Round of applause for the night shift

My daughter felt sick yesterday. Her body emanated a vortex of heat when she climbed into my bed in the middle of the night. The feeling of dreaming when you are awake only comes from sleep deprivation. The notion to move my body a distant hot air balloon cruising through a blue sky. My arms lay still as a rock. Her fever was not high enough to cause panic but high enough to keep her home from school. 


Early morning scramble to alert family I nanny for that I would be sadly unable to attend to their lovely daughter for the day; quick text to my mom to see if the off chance of her sitting for me was an option, it wasn't. The folgers in my cup tasty but not enough to wake me up. The haze of one child in my bed and one infants regular wakings the night before in my eyes. 

I still needed to prepare my oldest for her school day. I set my phone for a quick 5 minute meditation, when coffee doesn't work, the best way to start the day fresh. I was partially revived. Able to enjoy some quality time with my Sweet Enma before sending her off. The two little ones in deep sleep, making up for the time they were awake through the night. A mom wakes up each time someone in the family does. 

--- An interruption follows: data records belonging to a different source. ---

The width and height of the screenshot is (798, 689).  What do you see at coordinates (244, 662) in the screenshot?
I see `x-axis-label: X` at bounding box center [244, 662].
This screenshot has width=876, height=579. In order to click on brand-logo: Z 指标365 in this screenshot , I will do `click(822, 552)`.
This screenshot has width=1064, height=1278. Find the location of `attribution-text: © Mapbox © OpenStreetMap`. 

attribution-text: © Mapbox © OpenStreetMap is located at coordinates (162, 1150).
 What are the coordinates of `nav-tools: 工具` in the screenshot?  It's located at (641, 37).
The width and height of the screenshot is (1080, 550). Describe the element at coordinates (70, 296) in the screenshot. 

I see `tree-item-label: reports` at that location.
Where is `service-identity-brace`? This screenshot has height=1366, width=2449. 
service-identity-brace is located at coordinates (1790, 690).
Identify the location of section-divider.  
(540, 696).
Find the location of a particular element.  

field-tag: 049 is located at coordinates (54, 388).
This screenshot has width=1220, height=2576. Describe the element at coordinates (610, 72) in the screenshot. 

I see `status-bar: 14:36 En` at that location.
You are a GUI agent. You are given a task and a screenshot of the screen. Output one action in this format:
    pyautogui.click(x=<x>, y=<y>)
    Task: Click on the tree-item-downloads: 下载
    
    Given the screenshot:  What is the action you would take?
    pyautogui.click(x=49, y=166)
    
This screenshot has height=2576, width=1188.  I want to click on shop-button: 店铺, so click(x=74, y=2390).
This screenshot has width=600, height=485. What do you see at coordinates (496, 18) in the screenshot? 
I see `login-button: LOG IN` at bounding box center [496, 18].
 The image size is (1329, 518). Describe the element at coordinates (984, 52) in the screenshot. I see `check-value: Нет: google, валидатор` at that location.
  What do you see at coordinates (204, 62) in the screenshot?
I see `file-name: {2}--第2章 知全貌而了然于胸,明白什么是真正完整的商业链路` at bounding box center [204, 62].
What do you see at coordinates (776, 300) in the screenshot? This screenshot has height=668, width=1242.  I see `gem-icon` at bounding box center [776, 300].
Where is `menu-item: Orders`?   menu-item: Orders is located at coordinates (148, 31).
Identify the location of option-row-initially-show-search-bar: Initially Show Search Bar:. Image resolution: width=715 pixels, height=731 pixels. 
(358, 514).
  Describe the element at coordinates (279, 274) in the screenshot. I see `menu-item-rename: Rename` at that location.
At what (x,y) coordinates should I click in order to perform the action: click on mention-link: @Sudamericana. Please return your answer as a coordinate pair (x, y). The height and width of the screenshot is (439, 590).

Each person has their small allotment of waking time, not enough to effect their day, mentality or mood. 
But not mom, mom stays up til the last one falls asleep, wakes again with each baby's cry. She rocks and nurses while others lay peacefully in slumber. She shooshes and slips quietly out the door of the nursery, cursing the creeping floorboards. She wakes again if the older child has an accident. Tears streak down her angelic embarrassed face falling upon her golden brown curls, mom sums up all posdible compassion as her dreams abruptly slam their door, bright hall lights attack her tired eyes. She changes sheets, wipes bottoms. Awake again at dawn to the early riser. 
My child has more energy at 6am them most have by noon, full of vigor, cranky from her nightly fast, her body turning quite monstrous at the first signs of low blood sugar, too much sugar, too much gluten, stimulation, not enough activity and more. A highly sensitive child who has a trace of diagnosed sensory processing disorder. You cannot just be awake for this child, you need to be alert, calm and focused.

Every mom is a nocturnal angel and a daytime saint when the sun rises. She is this lofty just because. Not because she is actually a model of heavenly perfection. But more because she is not at all perfect, can be angry, anxious, mistake filled and tired but she does it all anyway. When the storm rolls in she is the ship, the anchor and the sails. 

I think of this role I fill. I think of myself, the me who came before all this responsibility. I miss her free spirit so I'm taking it back. Just like that, because I 
need to and we all deserve it. I think, 'heck, I don't need to do it all right, I just need to get it done.' This family, these are my loves, it's my job and honor to take care of them. We all have to do something. As migraine inducing, coffee pouring, heart wrenching, gritty or amazing as it all can be; I know three things. 

There is no one else I'd rather work for. There is no one I would rather have taking care of these guys than me. I just gotta be here, for the task that presents itself, one at a time. One tear wiped away, one waking, one dish washed, one meal cooked. Just keep on keeping on because that's just what  I'm doing today. 

Whatever happens, whatever it is, I believe God will take care of me, of it, of us and all will be okay. Why? Because I am here, body and soul, getting real, breathing deep and getting it done.